■ **Material provided**:
▬▬▬▬▬▬
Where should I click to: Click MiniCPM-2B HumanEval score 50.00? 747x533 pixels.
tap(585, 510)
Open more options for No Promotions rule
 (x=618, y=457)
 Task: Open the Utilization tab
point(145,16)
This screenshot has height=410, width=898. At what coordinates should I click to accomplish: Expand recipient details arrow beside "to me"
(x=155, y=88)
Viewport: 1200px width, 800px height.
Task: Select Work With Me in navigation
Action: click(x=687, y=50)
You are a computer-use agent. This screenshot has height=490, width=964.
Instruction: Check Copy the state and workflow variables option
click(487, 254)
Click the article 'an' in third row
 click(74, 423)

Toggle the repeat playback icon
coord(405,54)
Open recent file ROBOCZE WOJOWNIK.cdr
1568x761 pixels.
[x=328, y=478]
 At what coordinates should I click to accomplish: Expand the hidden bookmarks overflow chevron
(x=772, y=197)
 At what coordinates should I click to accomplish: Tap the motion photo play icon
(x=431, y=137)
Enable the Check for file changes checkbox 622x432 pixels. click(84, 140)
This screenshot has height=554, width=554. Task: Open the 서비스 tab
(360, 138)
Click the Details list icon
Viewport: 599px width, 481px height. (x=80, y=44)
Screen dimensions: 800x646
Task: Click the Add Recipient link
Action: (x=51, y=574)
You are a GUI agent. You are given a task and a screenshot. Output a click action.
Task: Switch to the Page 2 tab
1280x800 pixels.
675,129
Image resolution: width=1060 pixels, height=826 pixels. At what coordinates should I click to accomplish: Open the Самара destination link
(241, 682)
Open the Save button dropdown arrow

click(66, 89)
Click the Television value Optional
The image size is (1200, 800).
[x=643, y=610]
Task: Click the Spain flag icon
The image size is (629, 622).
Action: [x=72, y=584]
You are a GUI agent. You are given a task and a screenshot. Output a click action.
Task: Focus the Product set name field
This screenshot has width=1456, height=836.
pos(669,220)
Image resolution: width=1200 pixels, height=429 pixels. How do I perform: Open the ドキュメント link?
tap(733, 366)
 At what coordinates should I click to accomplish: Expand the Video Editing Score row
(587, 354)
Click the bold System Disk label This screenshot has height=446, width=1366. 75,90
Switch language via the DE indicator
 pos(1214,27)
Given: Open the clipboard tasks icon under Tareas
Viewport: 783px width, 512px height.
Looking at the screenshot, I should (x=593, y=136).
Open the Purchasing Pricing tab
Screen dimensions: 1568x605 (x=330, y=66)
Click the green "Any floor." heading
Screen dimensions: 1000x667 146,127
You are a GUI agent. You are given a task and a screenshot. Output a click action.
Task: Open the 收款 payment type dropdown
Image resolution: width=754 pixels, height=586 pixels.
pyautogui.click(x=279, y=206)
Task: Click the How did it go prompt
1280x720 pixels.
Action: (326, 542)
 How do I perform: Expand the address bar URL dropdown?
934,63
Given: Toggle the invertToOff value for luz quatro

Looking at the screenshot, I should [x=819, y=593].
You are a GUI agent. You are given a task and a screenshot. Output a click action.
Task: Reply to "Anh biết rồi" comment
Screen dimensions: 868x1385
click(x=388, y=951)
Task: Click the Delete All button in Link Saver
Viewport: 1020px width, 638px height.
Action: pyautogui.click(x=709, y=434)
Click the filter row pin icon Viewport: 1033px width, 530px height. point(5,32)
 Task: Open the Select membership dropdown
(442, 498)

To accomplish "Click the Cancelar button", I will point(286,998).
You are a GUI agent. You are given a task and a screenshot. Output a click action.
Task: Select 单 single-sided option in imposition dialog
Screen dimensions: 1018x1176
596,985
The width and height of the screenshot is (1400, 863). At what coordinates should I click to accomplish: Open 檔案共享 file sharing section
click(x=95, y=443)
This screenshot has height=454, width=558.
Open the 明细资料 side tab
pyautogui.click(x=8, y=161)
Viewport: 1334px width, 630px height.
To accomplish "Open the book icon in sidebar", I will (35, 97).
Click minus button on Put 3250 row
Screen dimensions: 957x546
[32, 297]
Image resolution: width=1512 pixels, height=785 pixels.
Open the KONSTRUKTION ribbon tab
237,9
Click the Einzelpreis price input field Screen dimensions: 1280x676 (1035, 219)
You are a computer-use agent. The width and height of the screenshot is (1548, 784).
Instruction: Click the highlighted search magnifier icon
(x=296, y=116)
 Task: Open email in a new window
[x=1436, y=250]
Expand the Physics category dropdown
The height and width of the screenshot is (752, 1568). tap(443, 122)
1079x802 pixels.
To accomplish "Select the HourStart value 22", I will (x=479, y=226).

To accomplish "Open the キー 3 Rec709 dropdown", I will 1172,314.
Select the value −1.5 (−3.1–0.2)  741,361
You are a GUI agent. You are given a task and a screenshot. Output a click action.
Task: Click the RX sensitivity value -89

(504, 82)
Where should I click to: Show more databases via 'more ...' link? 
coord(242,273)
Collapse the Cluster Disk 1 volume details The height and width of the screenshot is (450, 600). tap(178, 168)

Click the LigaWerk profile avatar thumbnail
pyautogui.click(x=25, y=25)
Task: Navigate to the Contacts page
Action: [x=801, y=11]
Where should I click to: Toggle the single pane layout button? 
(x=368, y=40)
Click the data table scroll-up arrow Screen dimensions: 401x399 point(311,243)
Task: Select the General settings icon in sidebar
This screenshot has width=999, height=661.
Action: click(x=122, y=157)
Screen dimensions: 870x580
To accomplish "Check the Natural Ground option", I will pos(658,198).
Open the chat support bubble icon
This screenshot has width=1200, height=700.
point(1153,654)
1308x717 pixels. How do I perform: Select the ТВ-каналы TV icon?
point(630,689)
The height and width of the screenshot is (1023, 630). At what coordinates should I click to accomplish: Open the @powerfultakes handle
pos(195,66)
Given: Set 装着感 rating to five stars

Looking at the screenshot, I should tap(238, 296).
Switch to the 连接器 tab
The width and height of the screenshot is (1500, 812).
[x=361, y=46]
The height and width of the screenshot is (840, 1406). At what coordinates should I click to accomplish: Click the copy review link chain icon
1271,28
▬▬▬▬▬▬
■ **Instructions for the task**:
From the records above, copy out the line with "Image resolution: width=1200", the line with "This screenshot has height=454, width=558.", and every line between them, word for word.

■ **Exercise result**:
Image resolution: width=1200 pixels, height=429 pixels. How do I perform: Open the ドキュメント link?
tap(733, 366)
 At what coordinates should I click to accomplish: Expand the Video Editing Score row
(587, 354)
Click the bold System Disk label This screenshot has height=446, width=1366. 75,90
Switch language via the DE indicator
 pos(1214,27)
Given: Open the clipboard tasks icon under Tareas
Viewport: 783px width, 512px height.
Looking at the screenshot, I should (x=593, y=136).
Open the Purchasing Pricing tab
Screen dimensions: 1568x605 (x=330, y=66)
Click the green "Any floor." heading
Screen dimensions: 1000x667 146,127
You are a GUI agent. You are given a task and a screenshot. Output a click action.
Task: Open the 收款 payment type dropdown
Image resolution: width=754 pixels, height=586 pixels.
pyautogui.click(x=279, y=206)
Task: Click the How did it go prompt
1280x720 pixels.
Action: (326, 542)
 How do I perform: Expand the address bar URL dropdown?
934,63
Given: Toggle the invertToOff value for luz quatro

Looking at the screenshot, I should [x=819, y=593].
You are a GUI agent. You are given a task and a screenshot. Output a click action.
Task: Reply to "Anh biết rồi" comment
Screen dimensions: 868x1385
click(x=388, y=951)
Task: Click the Delete All button in Link Saver
Viewport: 1020px width, 638px height.
Action: pyautogui.click(x=709, y=434)
Click the filter row pin icon Viewport: 1033px width, 530px height. point(5,32)
 Task: Open the Select membership dropdown
(442, 498)

To accomplish "Click the Cancelar button", I will point(286,998).
You are a GUI agent. You are given a task and a screenshot. Output a click action.
Task: Select 单 single-sided option in imposition dialog
Screen dimensions: 1018x1176
596,985
The width and height of the screenshot is (1400, 863). At what coordinates should I click to accomplish: Open 檔案共享 file sharing section
click(x=95, y=443)
This screenshot has height=454, width=558.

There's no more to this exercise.